- 2nd December 2012
- Uncategorized
- pkcrespo
By Lisa Schilpp Sass, M.A
HAND of the Peninsula
In 1997, I had a miscarriage. I was eight-weeks-pregnant and
my doctor could not find a heartbeat. An “easy” miscarriage he called
it. He gave me the choice between a D & C (dilation and curettage) or
wait until my body “expels” naturally. I chose the D & C. In twenty
minutes, I was no longer pregnant. In four weeks, the same doctor told
me I was “ready” to get pregnant again. Ready? Perhaps physically I
was “ready” but emotionally I hadn’t even begun to deal with the
sadness, grief, depression, loss, and feeling of failure.
I even surprised myself how hard I took the loss.

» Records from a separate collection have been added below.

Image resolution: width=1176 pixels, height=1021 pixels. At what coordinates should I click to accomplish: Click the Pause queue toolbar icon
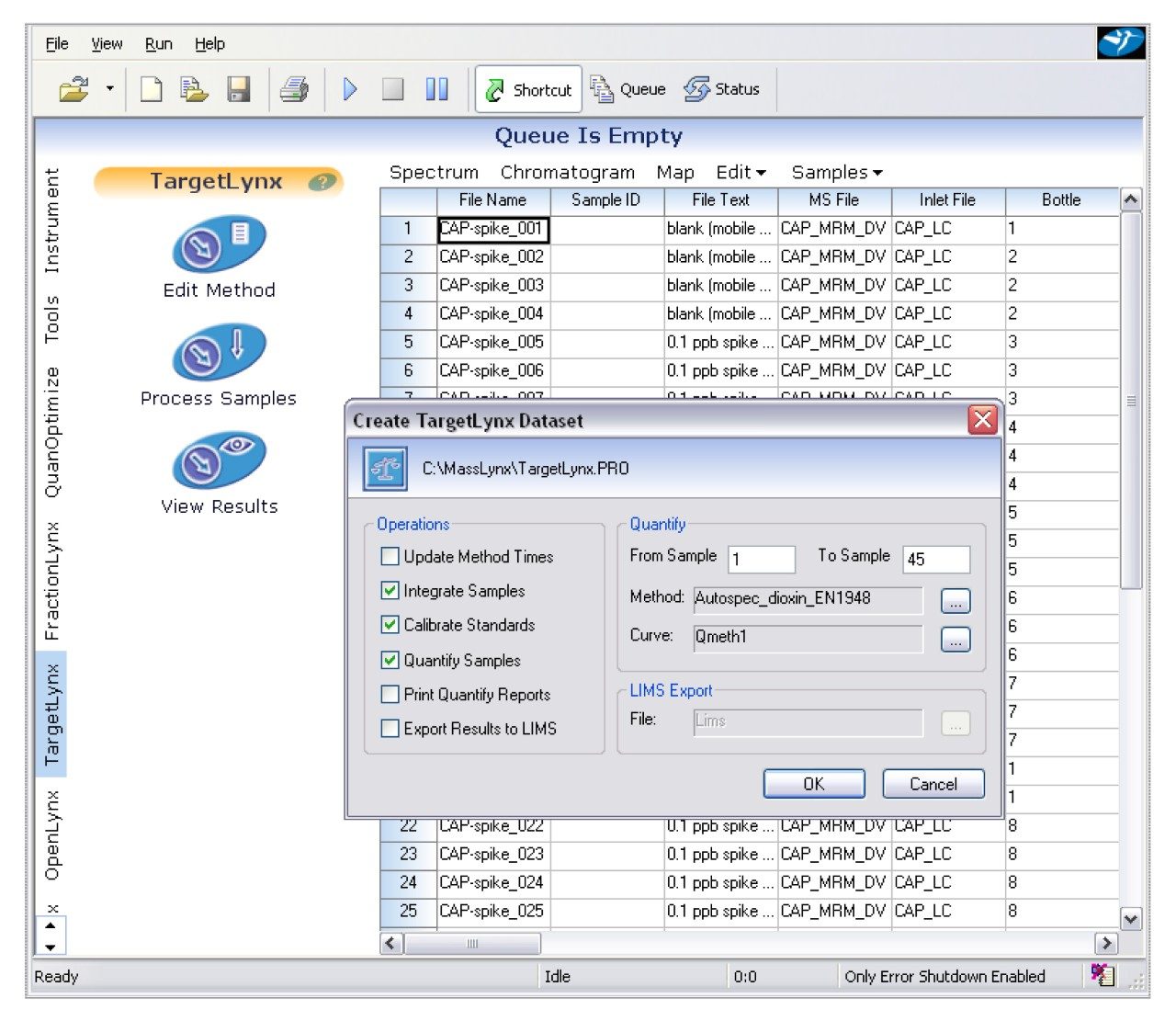(x=436, y=89)
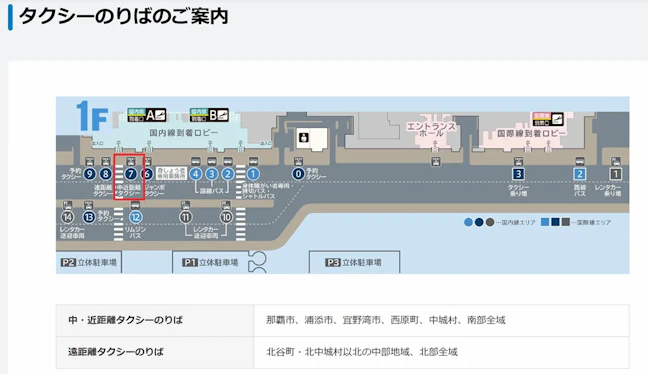Select the number 10 circle marker
Viewport: 648px width, 374px height.
point(226,217)
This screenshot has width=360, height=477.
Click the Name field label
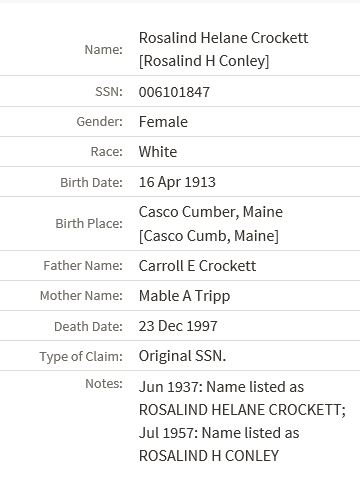pyautogui.click(x=104, y=50)
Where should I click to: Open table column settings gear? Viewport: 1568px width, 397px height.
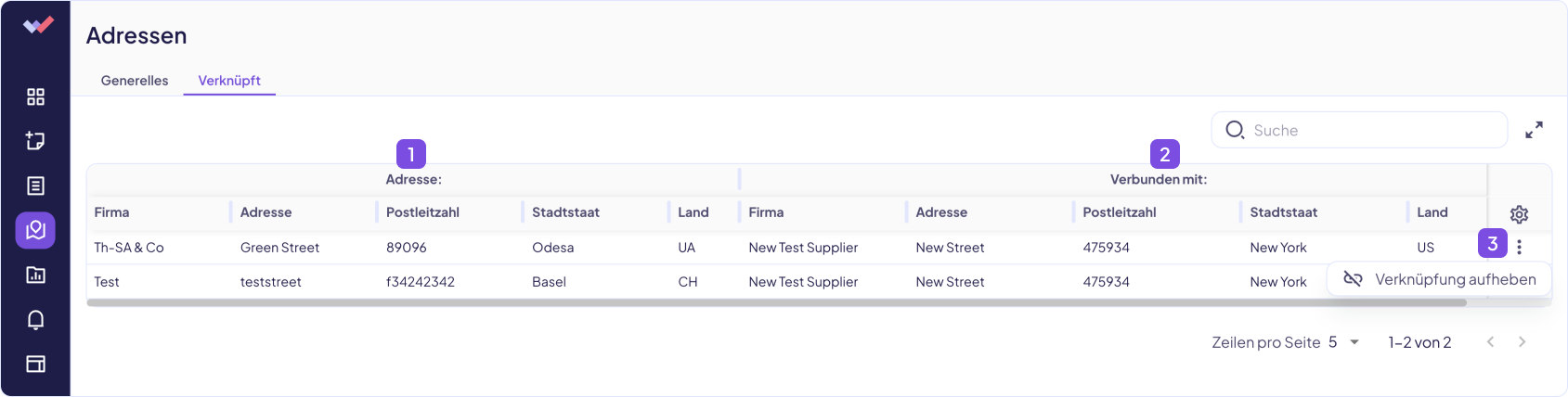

I took as
much time off from work as I could. I sat alone in our apartment all day
while my husband was at work. A few friends called to offer condolences
but I did not pick up the phone. I stood over the answering
machine listening to their messages, thinking “how nice of them to call”
but I couldn’t risk speaking to them for fear I would fall into the abyss
of grief. When one is consumed by grief, others may listen politely for
awhile, but then they distance themselves from you. I could not take
anyone else saying “I know how you feel” or “You’ll get over it” or
“You’ll go on to have another baby” or “It’s God’s will”. . . blablabla.
So I just kept to myself.
One day, I summoned the courage to go to Draeger’s grocery
market in downtown San Mateo. I thought I would buy some fancy
edible treat to comfort myself but instead just walked around with an
empty cart — just how I felt inside, empty. As I left the store, I saw
three women sitting at a table on the sidewalk having coffee and
pastries, chatting and laughing. Several feet away from them were four
beautiful children, probably ages two to five, playing in the gutter on
East 4th Street — in the gutter on East 4th Street, a few feet from cars,
buses and traffic. I stopped in my tracks. It took me a minute to realize
that these children belonged to the coffee women. The next thing I
remember was hearing someone yelling and seeing the startled and
frightened looks on the coffee ladies faces. Why were they looking at
me? Then I realized the yelling was coming from me. I was saying
things like, “You don’t deserve to have children if you are not going to
watch them, protect them . . . What is the matter with all of you?” I then
hurried to my car as I frightened myself. I sat in my Honda repeating,
“Get a grip on yourself.” I knew I needed some help.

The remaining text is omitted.